**What the task requires**
Locate and copy each line in the data that contains the word "this".

***** The data

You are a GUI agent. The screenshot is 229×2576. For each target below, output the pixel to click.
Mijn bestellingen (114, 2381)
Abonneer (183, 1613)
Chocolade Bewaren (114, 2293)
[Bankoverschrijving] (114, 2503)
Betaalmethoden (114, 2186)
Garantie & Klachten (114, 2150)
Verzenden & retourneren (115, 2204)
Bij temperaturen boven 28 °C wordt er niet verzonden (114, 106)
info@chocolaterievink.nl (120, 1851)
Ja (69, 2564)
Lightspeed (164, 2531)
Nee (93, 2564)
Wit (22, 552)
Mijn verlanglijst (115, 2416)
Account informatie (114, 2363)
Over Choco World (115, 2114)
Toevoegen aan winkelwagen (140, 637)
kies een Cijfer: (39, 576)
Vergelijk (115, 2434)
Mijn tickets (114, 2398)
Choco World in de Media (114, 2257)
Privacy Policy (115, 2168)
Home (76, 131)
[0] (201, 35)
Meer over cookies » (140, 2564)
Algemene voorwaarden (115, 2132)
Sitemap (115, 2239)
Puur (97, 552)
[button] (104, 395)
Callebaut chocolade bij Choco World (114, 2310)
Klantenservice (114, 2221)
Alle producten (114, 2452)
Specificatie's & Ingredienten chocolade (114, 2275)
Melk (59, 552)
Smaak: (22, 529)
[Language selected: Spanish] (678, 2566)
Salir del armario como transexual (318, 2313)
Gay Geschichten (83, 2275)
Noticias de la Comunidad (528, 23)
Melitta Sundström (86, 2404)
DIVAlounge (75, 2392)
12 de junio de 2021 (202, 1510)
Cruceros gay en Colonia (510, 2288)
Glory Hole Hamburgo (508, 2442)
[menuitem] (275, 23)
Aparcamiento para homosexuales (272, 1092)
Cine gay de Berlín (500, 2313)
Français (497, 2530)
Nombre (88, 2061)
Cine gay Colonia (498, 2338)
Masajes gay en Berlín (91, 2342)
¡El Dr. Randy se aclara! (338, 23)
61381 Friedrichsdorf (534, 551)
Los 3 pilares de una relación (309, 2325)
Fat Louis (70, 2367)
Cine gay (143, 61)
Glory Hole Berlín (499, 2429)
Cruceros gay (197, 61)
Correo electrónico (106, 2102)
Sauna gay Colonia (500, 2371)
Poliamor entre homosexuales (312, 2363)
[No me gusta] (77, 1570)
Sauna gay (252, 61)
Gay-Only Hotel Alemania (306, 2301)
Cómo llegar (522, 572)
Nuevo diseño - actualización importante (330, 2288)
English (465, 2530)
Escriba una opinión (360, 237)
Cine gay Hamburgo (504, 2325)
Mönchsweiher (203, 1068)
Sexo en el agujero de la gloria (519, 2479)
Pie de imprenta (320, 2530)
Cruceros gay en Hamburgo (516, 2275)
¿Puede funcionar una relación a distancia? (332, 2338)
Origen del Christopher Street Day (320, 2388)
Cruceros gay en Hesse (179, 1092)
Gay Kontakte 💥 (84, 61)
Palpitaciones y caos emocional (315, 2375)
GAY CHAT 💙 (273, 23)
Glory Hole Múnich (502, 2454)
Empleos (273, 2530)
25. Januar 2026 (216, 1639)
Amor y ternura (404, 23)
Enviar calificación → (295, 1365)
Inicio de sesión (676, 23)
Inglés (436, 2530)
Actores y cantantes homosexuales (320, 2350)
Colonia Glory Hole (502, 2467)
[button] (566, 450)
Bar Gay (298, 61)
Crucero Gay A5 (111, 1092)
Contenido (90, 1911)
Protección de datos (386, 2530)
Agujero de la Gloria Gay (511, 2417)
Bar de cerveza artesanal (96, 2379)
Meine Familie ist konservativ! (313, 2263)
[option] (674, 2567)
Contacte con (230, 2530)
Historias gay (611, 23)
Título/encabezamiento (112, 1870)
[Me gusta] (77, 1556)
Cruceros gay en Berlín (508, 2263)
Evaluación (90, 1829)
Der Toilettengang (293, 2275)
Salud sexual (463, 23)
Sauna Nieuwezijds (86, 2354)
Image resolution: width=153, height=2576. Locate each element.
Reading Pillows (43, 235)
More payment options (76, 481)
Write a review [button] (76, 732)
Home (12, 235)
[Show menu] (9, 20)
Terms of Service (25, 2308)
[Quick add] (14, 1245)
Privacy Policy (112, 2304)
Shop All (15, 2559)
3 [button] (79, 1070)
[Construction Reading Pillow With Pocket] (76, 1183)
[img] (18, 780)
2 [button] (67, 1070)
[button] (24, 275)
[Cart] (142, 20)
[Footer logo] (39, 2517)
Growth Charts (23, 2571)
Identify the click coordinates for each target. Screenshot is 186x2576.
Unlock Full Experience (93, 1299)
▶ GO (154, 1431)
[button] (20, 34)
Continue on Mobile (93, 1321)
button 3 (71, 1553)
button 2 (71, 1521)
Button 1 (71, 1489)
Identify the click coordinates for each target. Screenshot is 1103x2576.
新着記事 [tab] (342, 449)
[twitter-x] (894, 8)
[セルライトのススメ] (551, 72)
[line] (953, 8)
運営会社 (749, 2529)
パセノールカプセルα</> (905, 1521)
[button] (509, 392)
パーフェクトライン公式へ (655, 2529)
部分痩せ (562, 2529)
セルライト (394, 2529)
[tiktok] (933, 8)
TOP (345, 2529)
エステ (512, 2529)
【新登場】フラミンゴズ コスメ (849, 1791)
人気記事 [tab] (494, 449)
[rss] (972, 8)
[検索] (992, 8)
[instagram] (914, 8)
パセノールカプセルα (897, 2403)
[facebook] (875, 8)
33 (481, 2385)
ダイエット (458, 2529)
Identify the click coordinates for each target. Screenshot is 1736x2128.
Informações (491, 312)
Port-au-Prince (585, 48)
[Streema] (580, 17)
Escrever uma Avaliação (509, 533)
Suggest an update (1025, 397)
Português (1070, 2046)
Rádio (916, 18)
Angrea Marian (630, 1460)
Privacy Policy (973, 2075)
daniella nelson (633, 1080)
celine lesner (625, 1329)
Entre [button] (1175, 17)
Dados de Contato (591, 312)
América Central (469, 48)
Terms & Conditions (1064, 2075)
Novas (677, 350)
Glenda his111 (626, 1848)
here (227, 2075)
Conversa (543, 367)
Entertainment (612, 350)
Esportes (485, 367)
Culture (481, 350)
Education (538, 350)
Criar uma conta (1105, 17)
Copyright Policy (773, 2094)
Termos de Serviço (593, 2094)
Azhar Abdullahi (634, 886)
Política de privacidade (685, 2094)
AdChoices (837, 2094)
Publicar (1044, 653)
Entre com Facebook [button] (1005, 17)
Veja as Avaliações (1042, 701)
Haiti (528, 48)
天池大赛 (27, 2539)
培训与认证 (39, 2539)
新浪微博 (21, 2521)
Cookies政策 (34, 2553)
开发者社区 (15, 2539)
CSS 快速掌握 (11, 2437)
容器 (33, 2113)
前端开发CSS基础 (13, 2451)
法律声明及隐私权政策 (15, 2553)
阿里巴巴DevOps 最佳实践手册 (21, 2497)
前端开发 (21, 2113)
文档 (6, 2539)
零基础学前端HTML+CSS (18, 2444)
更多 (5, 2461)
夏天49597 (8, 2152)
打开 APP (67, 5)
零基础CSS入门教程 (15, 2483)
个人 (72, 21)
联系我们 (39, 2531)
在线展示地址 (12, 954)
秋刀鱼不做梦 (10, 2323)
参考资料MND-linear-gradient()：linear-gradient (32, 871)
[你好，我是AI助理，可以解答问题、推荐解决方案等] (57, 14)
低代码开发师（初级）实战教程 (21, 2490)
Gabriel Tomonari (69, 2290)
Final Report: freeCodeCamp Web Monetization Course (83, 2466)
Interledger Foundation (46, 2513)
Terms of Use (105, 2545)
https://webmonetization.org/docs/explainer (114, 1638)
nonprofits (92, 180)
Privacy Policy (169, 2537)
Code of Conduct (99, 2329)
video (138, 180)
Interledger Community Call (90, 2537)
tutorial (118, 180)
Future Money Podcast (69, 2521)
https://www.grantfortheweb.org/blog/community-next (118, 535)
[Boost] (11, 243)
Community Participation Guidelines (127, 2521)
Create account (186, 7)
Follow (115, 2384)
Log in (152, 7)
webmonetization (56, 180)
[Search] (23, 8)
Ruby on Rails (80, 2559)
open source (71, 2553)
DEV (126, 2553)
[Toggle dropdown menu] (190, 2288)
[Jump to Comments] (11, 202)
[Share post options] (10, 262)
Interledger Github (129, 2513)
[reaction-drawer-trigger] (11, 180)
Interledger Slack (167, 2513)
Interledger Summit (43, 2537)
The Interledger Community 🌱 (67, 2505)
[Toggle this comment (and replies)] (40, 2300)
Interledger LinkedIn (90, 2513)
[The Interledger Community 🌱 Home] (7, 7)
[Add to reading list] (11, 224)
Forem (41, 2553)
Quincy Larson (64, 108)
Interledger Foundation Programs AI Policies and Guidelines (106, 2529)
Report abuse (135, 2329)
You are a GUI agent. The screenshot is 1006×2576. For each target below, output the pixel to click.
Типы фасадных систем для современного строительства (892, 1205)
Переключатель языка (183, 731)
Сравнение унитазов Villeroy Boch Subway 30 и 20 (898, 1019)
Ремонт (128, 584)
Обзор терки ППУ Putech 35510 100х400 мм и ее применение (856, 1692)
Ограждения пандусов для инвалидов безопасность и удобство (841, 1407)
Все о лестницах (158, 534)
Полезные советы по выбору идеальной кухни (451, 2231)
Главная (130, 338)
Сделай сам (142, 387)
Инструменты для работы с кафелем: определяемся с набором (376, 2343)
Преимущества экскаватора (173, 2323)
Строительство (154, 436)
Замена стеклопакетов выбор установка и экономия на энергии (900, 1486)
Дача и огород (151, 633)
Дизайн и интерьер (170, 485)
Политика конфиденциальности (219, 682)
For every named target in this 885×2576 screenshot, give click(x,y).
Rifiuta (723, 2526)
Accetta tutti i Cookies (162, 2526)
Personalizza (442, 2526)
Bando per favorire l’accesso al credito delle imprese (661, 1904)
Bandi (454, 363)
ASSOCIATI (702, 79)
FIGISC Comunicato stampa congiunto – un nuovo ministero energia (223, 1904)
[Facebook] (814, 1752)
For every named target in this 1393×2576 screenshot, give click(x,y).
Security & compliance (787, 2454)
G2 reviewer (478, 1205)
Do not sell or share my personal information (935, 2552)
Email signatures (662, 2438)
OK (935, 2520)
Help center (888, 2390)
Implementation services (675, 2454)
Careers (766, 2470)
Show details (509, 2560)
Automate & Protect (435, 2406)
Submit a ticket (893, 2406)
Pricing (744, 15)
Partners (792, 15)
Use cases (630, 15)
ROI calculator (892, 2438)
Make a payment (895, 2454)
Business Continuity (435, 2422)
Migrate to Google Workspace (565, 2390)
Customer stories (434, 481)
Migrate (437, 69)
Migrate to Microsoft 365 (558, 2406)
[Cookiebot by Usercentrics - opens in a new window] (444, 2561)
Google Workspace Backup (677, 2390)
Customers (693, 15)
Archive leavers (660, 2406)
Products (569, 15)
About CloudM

**********

**Task result**
[Toggle this comment (and replies)] (40, 2300)
For every named target in this 885×2576 screenshot, give click(x,y).
For every named target in this 1393×2576 screenshot, give click(x,y).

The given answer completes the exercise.